## Формулировки заданий
• 1. Определите, согласуются ли с текстом о горе и соболезнованиях три утверждения: (а) большинство людей очень чувствительны к чужому горю; (б) глупо рассчитывать, что другие воспримут твое горе как свое; (в) если бы люди были иными, мы все находились бы в бесконечном трауре. На каждое ответьте «да» или «нет» и приведите точную цитату из текста, которая это решает.
• 2. Изложите содержание текста о горе и соболезнованиях в двух предложениях.
• 3. Что, согласно тексту о горе и соболезнованиях, случилось бы со всеми нами, если бы люди были иначе чувствительны?

Основная масса людей не такие чувствительные. И, наверное, это правильно. Если бы было иначе, то мы все находились бы в бесконечном трауре и не смогли дальше жить. Но потом настает момент, когда тот у кого уже давно была трагедия, приносит соболезнования другому своему товарищу, у которого она только что случилась. И уже этому человеку кажется, что тот не понимает всей глубины случившегося несчастья, что он лишь исполняет ритуал, а на самом деле не испытывает того горя, которого надо было бы испытывать в такой тяжелый момент… И это тоже нормально. И глупо рассчитывать на то, что другие твое горе воспринимают как свое.
Наверное, если рассуждать отвлеченно, то достаточно хотя бы того, что вот приходят, вот приносят соболезнования, предлагают помощь, а не злорадствуют, не глумятся над твоим горем, не хохочут тебе в глаза и не говорят на похоронах “таскать — не перетаскать!”. Так и с этой войной.

## Выдержки из записей
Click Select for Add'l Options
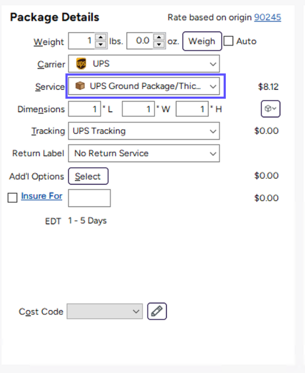Image resolution: width=305 pixels, height=373 pixels. [x=88, y=176]
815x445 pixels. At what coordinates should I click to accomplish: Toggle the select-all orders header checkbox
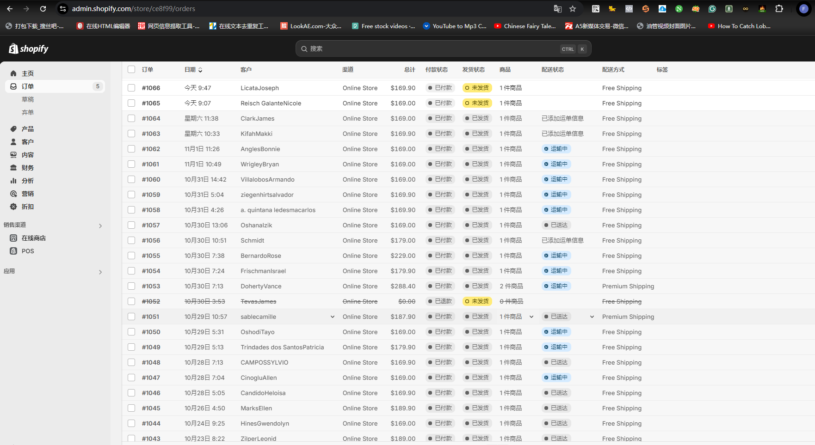tap(131, 69)
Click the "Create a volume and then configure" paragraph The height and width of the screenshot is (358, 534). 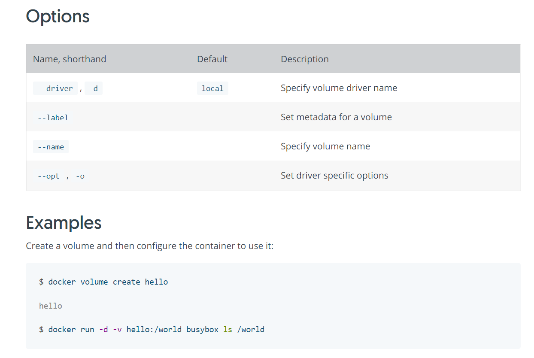[149, 246]
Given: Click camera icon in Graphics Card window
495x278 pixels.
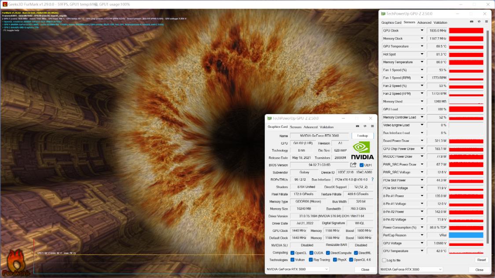Looking at the screenshot, I should (358, 126).
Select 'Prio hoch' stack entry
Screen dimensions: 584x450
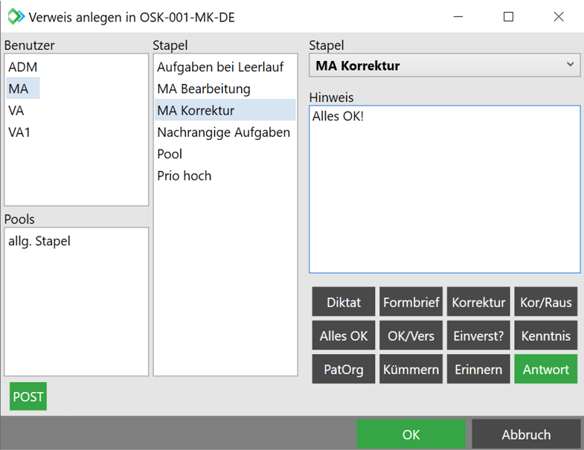click(184, 176)
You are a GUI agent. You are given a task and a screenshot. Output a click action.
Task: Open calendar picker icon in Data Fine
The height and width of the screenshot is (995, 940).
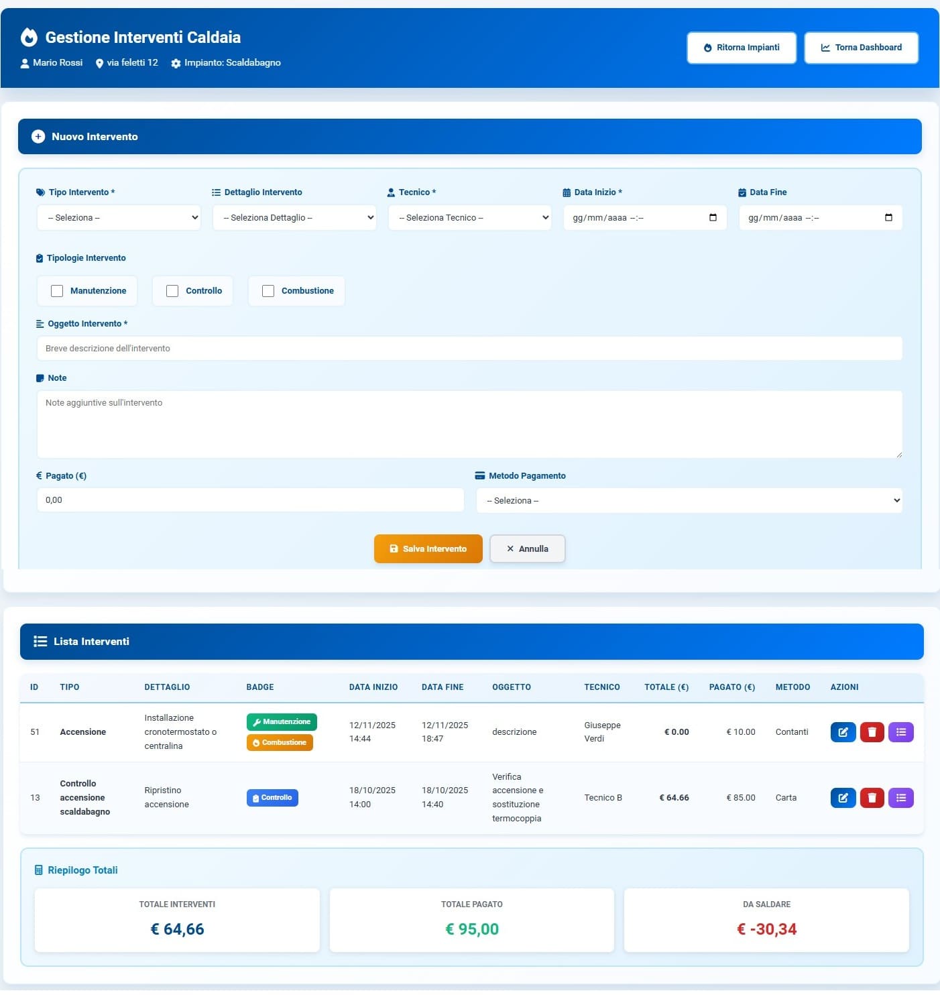click(888, 218)
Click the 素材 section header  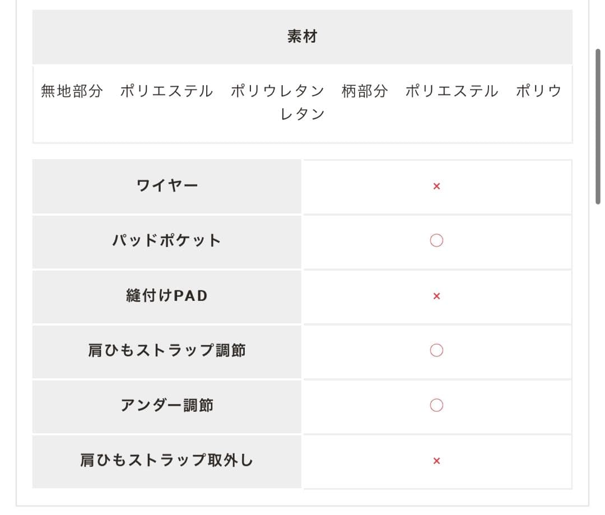[x=302, y=36]
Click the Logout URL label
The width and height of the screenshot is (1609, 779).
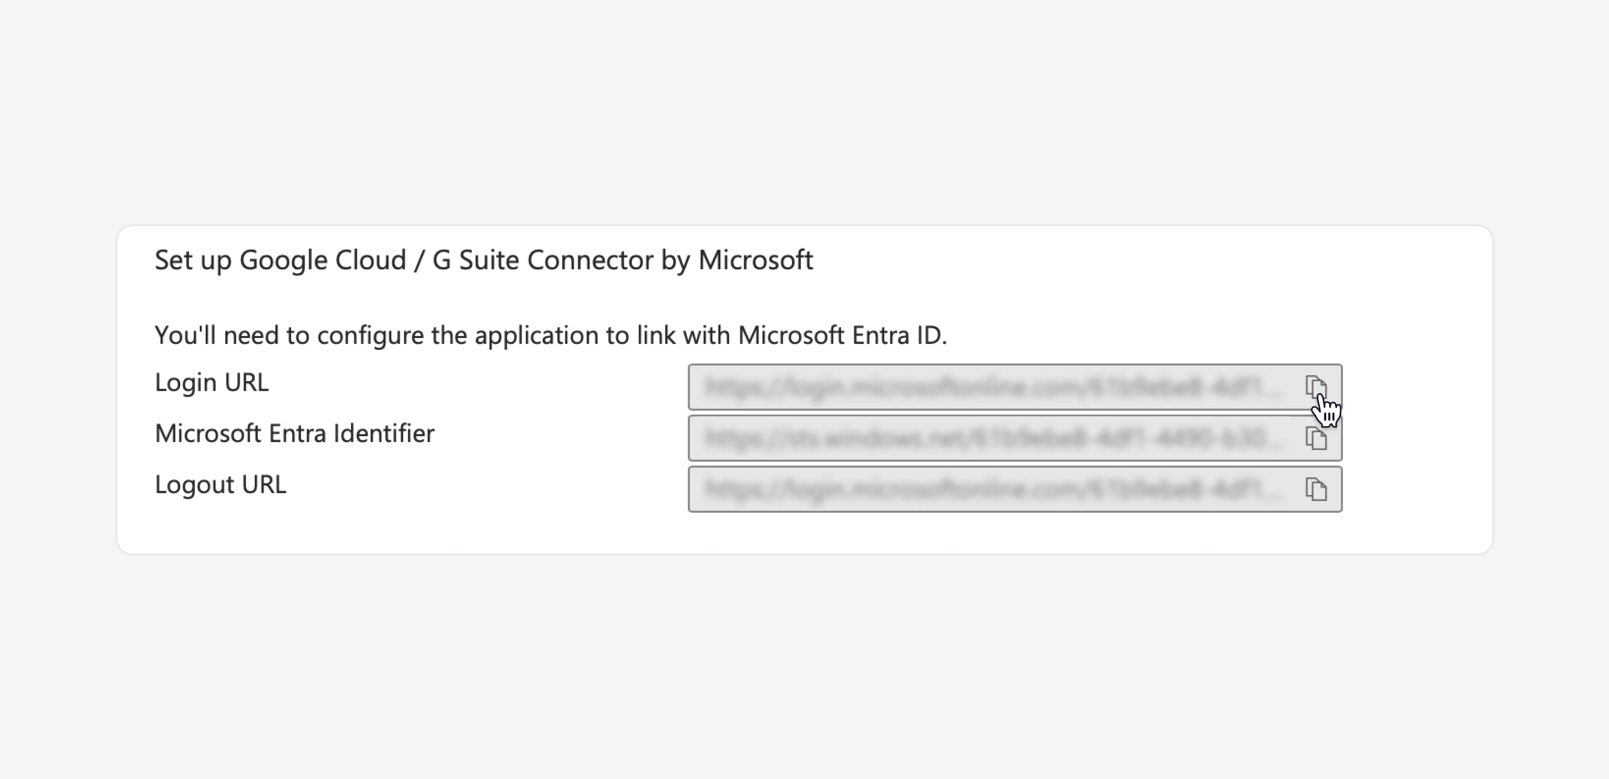[220, 484]
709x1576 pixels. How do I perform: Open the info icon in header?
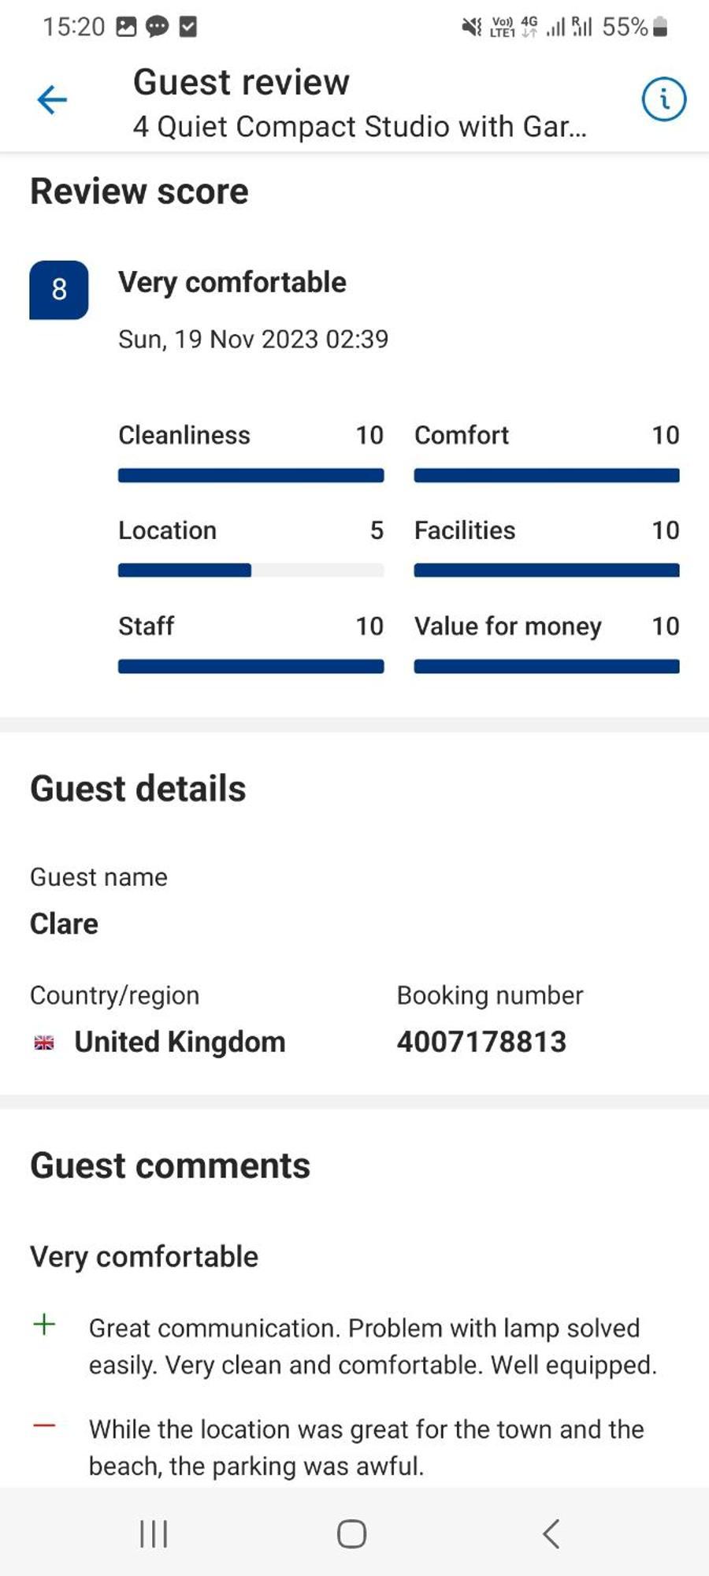[664, 99]
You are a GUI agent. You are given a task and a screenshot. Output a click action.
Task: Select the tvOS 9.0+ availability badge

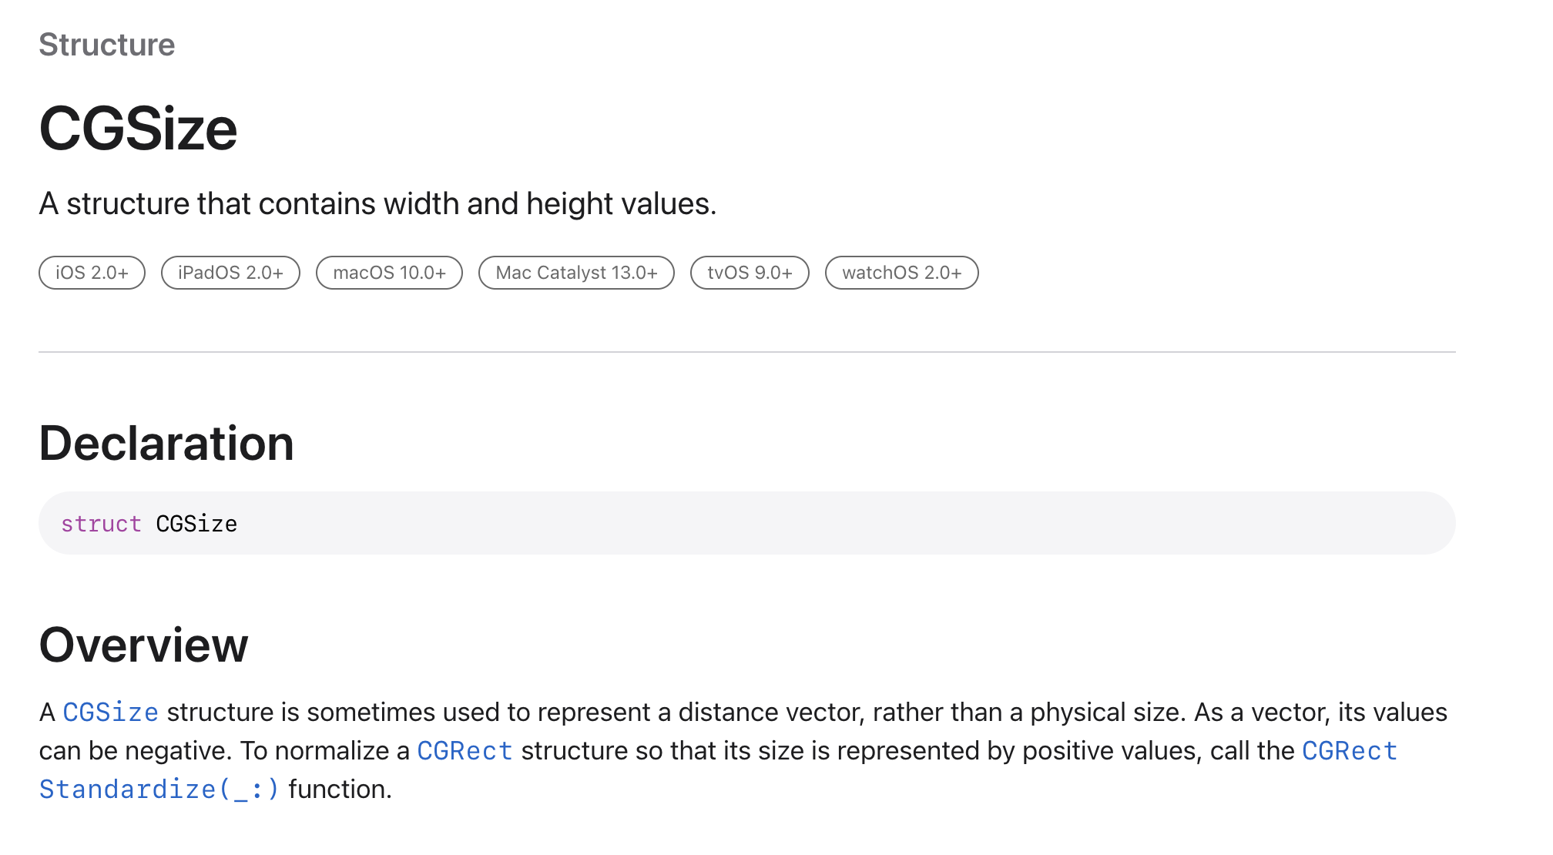(750, 273)
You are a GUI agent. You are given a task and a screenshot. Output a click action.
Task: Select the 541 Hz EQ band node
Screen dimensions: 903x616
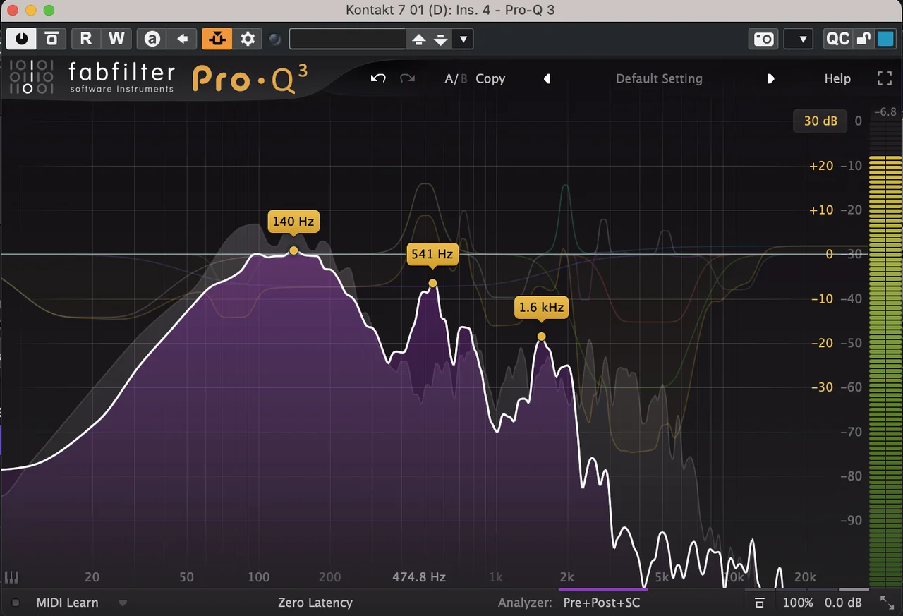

## Ответы по заданиям
• 1.
(а) Нет: «Основная масса людей не такие чувствительные.»
(б) Да: «И глупо рассчитывать на то, что другие твое горе воспринимают как свое.»
(в) Да: «Если бы было иначе, то мы все находились бы в бесконечном трауре и не смогли дальше жить.»

• 2. Большинство людей не так чувствительны к чужому горю, и это нормально, поэтому глупо рассчитывать, что другие воспримут твое горе как свое. Достаточно уже того, что люди приходят, приносят соболезнования и предлагают помощь, а не злорадствуют и не глумятся над твоим горем.

• 3. Мы все находились бы в бесконечном трауре и не смогли бы дальше жить.